▶ _INSTRUCTIONS TO FOLLOW_
The answer must be an exact reprint of the lines from the one with "You are a computer-use" through the final line of the data, with no pictures included.

▶ _RECORDS SHOWN_

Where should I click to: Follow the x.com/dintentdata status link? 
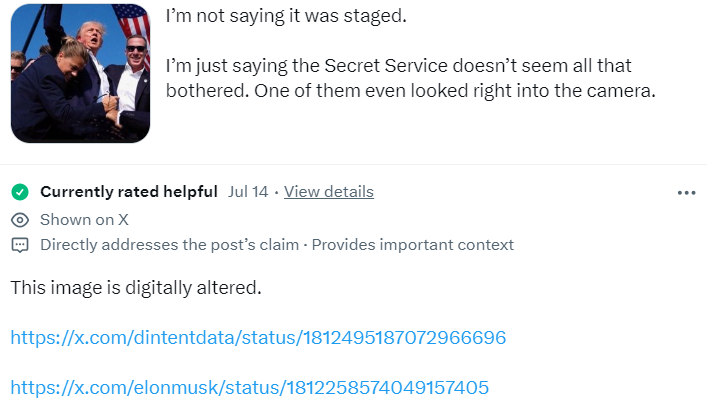tap(258, 338)
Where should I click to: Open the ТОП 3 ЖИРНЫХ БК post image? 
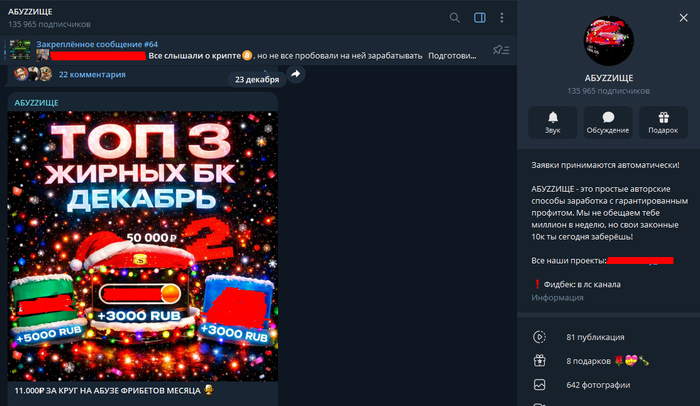click(142, 245)
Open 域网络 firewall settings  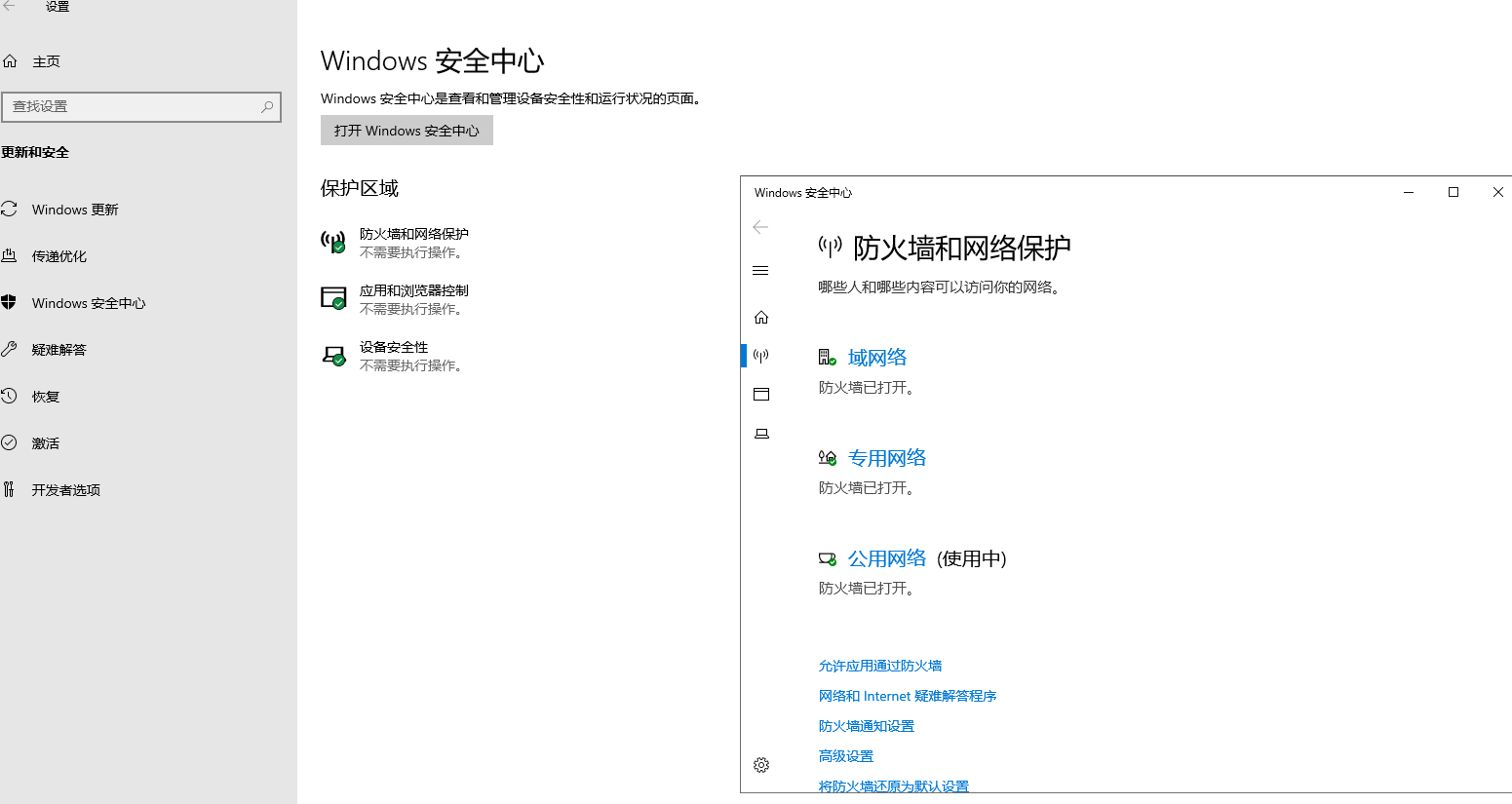(x=876, y=358)
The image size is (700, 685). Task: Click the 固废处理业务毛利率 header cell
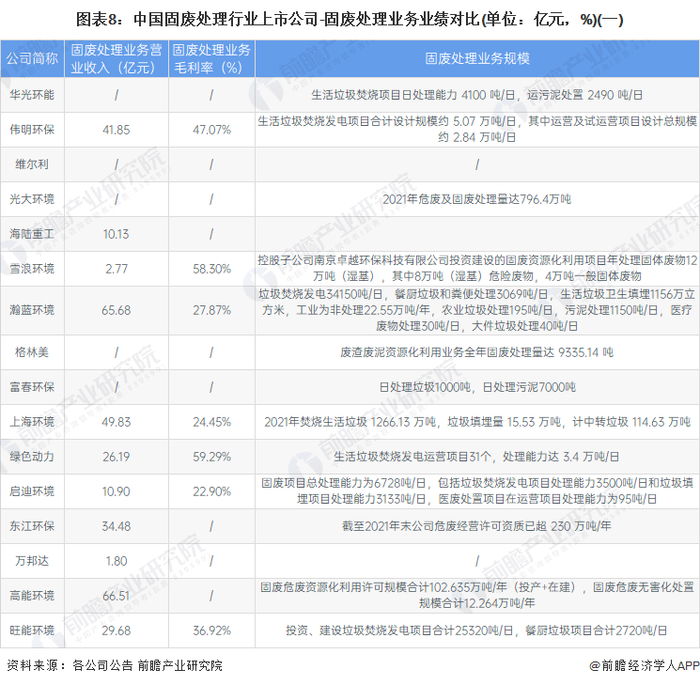[212, 58]
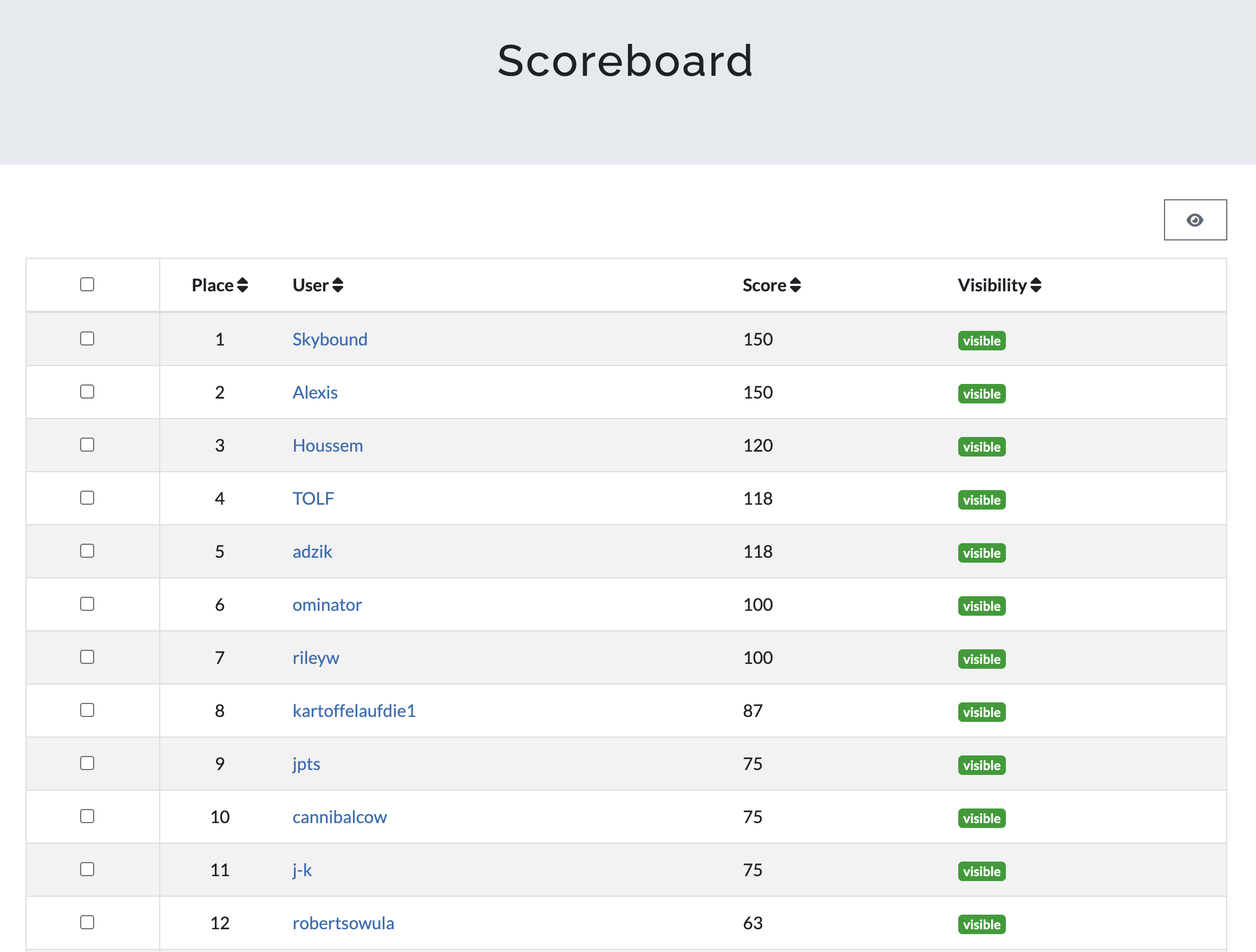
Task: Open robertsowula's user profile
Action: (x=343, y=923)
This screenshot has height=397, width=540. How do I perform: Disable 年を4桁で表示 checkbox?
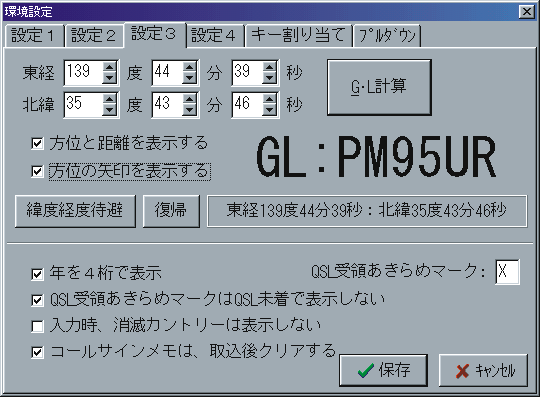(x=37, y=274)
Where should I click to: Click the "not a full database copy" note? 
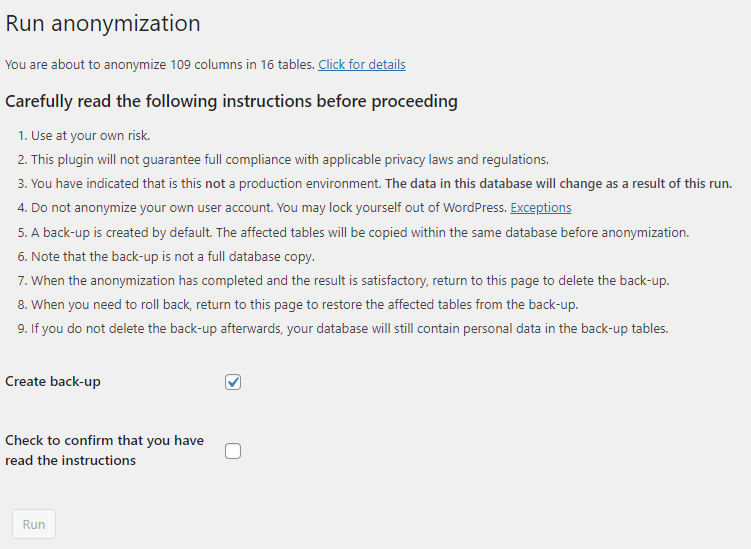172,256
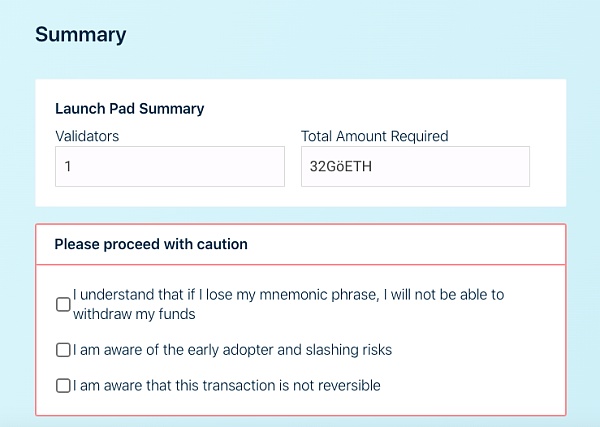Click the 'withdraw my funds' text line
Viewport: 600px width, 427px height.
[x=134, y=314]
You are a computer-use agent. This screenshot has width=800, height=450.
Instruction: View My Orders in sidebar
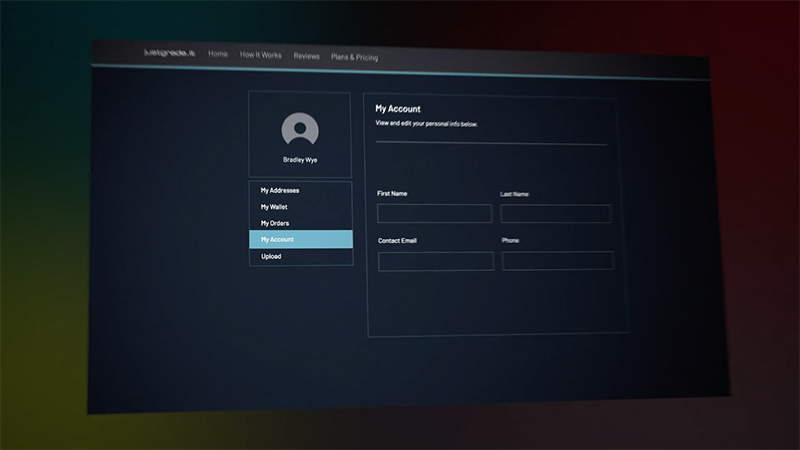click(275, 223)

▶ _TASK OUTPUT_
You are a computer-use agent. This screenshot has width=800, height=450.
Instruction: View My Orders in sidebar
click(275, 223)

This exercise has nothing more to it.